Amelia phoned while I was folding the laundry. She told me she was about to leave work and was going to meet Tray for dinner and a movie. She asked me if I wanted to come along, but I said I was busy. Amelia and Tray didn’t need a third wheel, and I didn’t need to feel like one.

It would have been nice to have some company. But what would I have done for social chitchat?Wow, that trowel slid into his stomach like it was Jell-O .
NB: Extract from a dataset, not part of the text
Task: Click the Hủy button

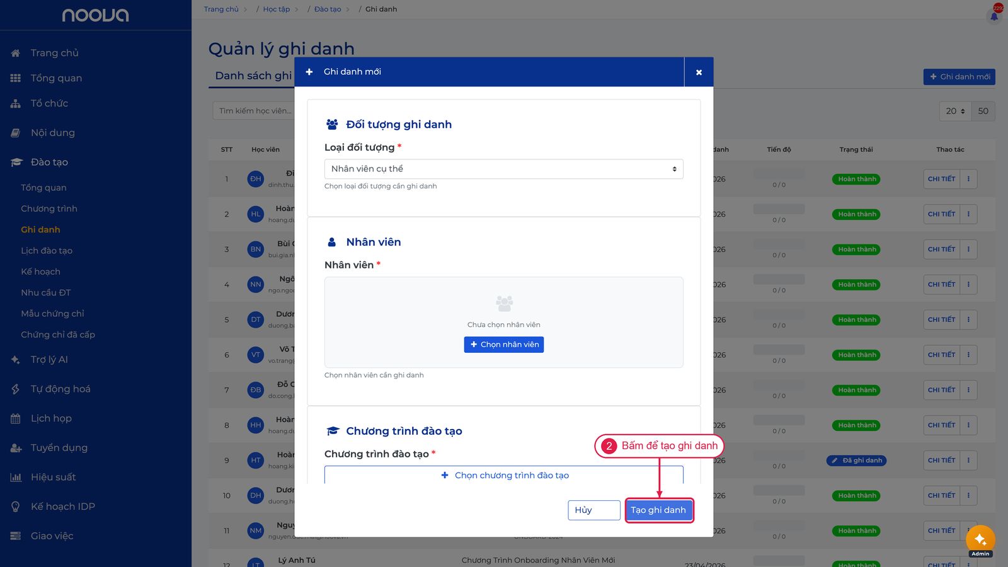Action: point(594,510)
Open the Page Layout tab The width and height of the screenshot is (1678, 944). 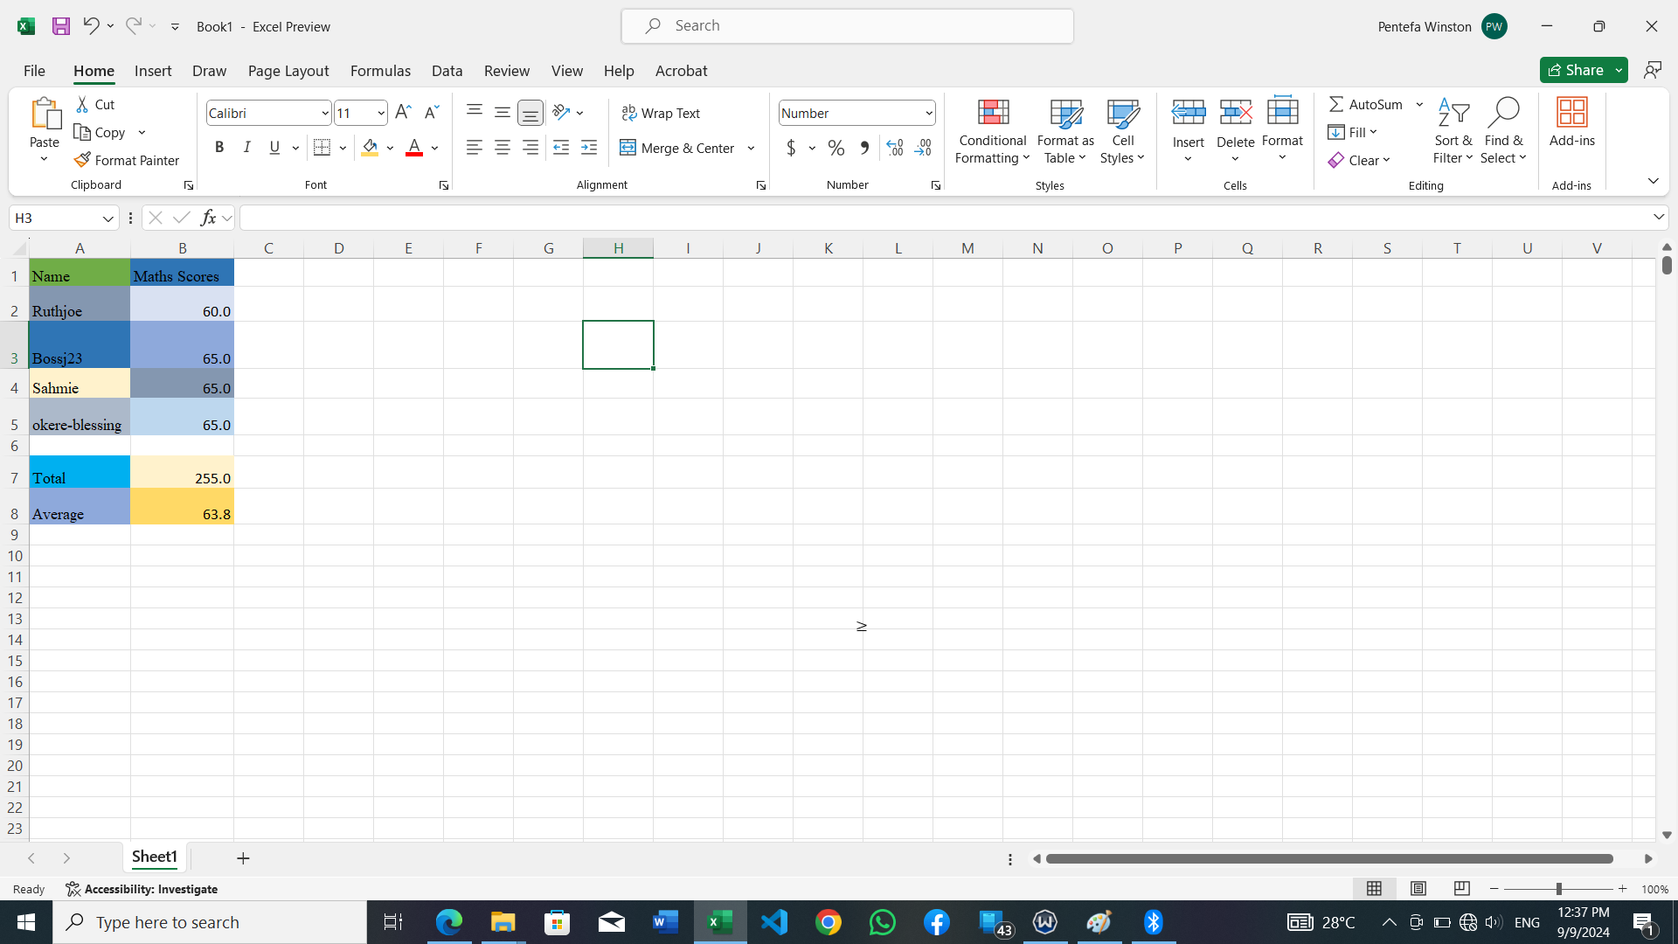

I shuddered and tried to think of what to do next. An uncritical companion, that was who I needed. I missed the cat we’d called Bob (though he hadn’t been born a cat and wasn’t one now). Maybe I could get another cat a real one. It wasn’t the first time I’d considered going to the animal shelter. I’d better wait until this fairy crisis was over before I did that. There wasn’t any point in picking out a pet if I was liable to be abducted or killed at any moment, right? Wouldn’t be fair to the animal. I caught myself giggling, and I knew that couldn’t be good.

Time to stop brooding; time to get something done. First, I’d clean off the trowel and put it away. I carried it to the kitchen sink, and I scrubbed it and rinsed it. The dull iron seemed to have a new gloss on it, like a bush that had gotten watered after a drought. I held it to the light and stared at the old tool. I shook myself.

Okay, that had really been an unpleasant simile. I banished the idea and scrubbed. When I thought the trowel looked spotless, I washed it and dried it all over again. Then I walked quickly out the back door and through the dark to hang the damn thing back in the toolshed on its designated hook.

I wondered if I might not get a cheap new trowel at Wal-Mart after all. I wasn’t sure I could use the iron one the next time I wanted to move some jonquil bulbs. It would feel like using a gun to pry out nails. I hesitated, the trowel poised to hang from its designated hook. Then I made up my mind and carried it back to the house. I paused on the back steps, admiring the last streak of light for a few moments until my stomach growled.